Sow cold germs quickly
Created: 01/14/2022 13:12
Bergenia flowers in spring - but only if germination occurs on the coldest days of the year.
© Andrea Warnecke/dpa-tmn
Some summer flowers actually like it frosty best: on cold winter days, their seeds receive an impulse to sprout.
Bornhöved - Some plant seeds need a cold shock to start growing.
Low temperatures practically wake them up.

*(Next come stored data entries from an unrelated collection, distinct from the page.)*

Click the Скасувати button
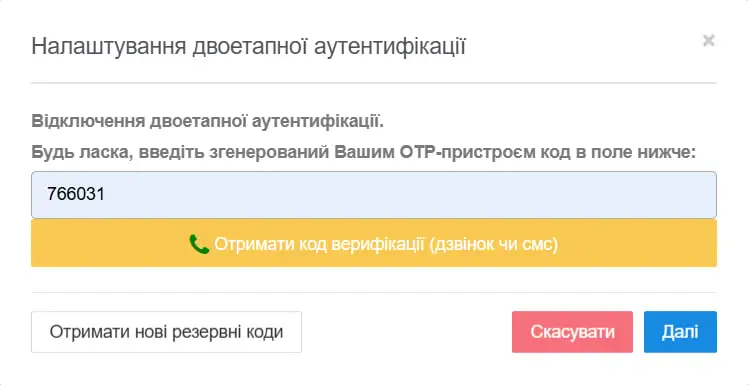The image size is (748, 385). (572, 332)
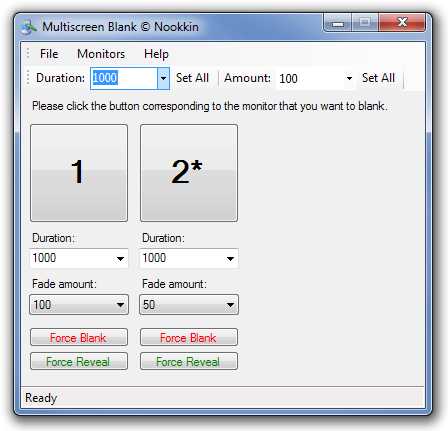Viewport: 448px width, 431px height.
Task: Click the menu bar drag grip handle
Action: (x=28, y=53)
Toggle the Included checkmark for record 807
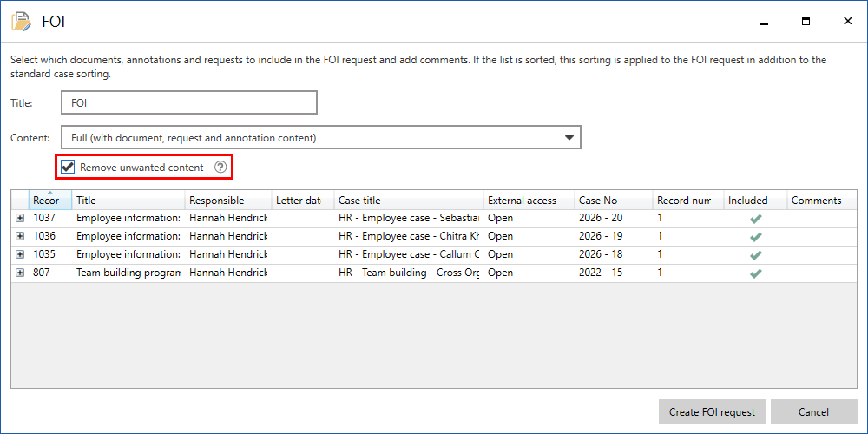868x434 pixels. (755, 273)
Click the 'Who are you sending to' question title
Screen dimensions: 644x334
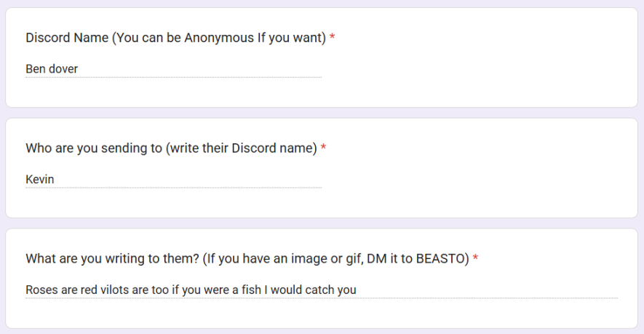[x=171, y=148]
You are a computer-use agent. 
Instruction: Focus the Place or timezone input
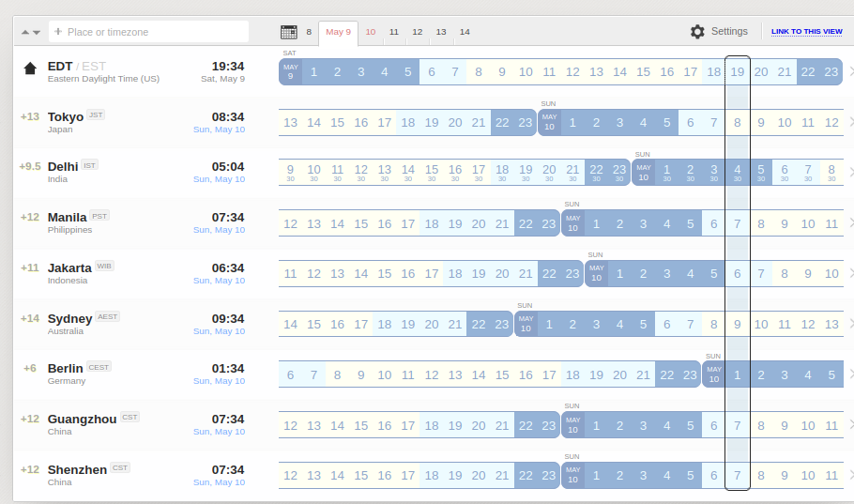148,32
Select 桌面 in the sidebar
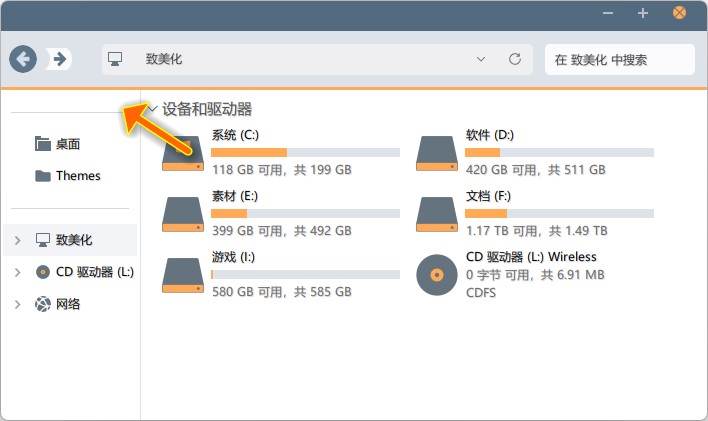 pyautogui.click(x=67, y=144)
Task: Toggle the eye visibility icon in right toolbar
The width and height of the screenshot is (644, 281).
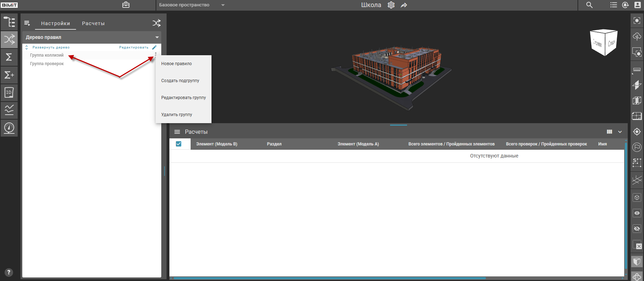Action: coord(637,213)
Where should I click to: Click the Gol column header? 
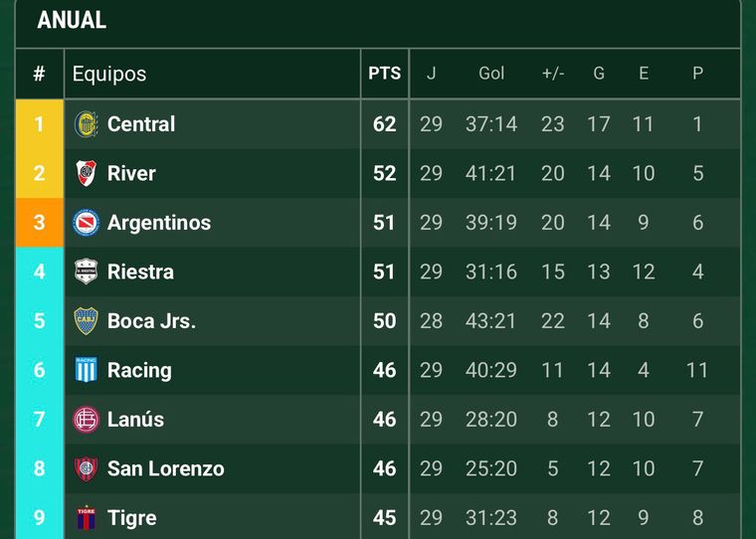point(491,74)
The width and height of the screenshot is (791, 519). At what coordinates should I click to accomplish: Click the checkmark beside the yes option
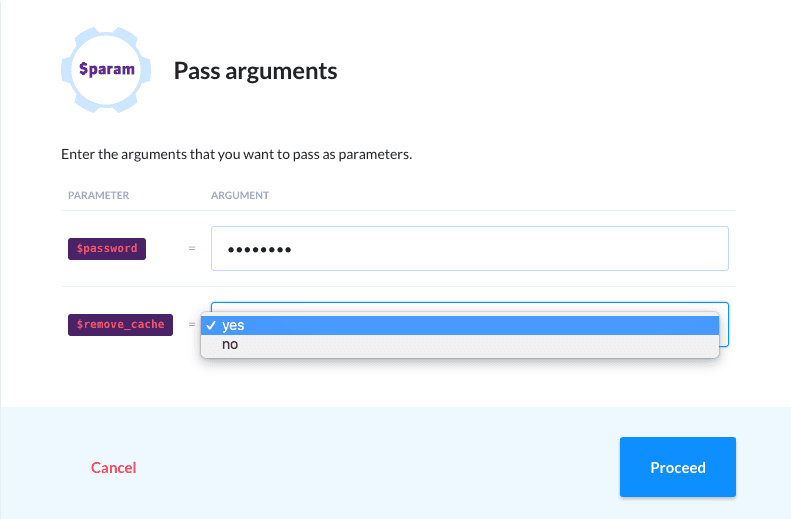pos(211,325)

Perennial gardener Svenja Schwedtke therefore advises sowing these
seeds until around the end of February
- not like most seeds in a warm house, but outside in the open air.
Plants with this frosty tendency are therefore also called cold germs.
At home in cold winter regions
These include many popular summer flowers - such as monkshood, phlox, torch lily, lady's mantle*, bergenia and daylily.
Columbine, wood anemone, autumn crocus, iris, lily, peony, cowslip and bleeding heart are also cold germs.
The reason for these unusual starting conditions for the plants are the
climatic conditions at their original locations
.
They come from the mountains or other regions with cold winters, their seeds must survive these weather conditions unscathed.
Cold germ sowing from autumn
Cold germs can generally be sown from October.
They come first in boxes lined with earth, in which they stay indoors for three to four weeks at 15 to 18 degrees.
Then they are kept cooler for about a week, at about 10 degrees.
On a frost-free day, the crates are then taken outside, where they experience a cold stimulus for a few more weeks.
more on the subject
How to properly heat your garden house
Stems: This is the function of rhizomes in ginger and co.
What to do with all the fall leaves?
Gardener Svenja Schwedtke advises in the case of delayed leprosy to germinate the seeds directly outdoors from January.
(dpa) *Merkur.de is an offer from IPPEN.MEDIA.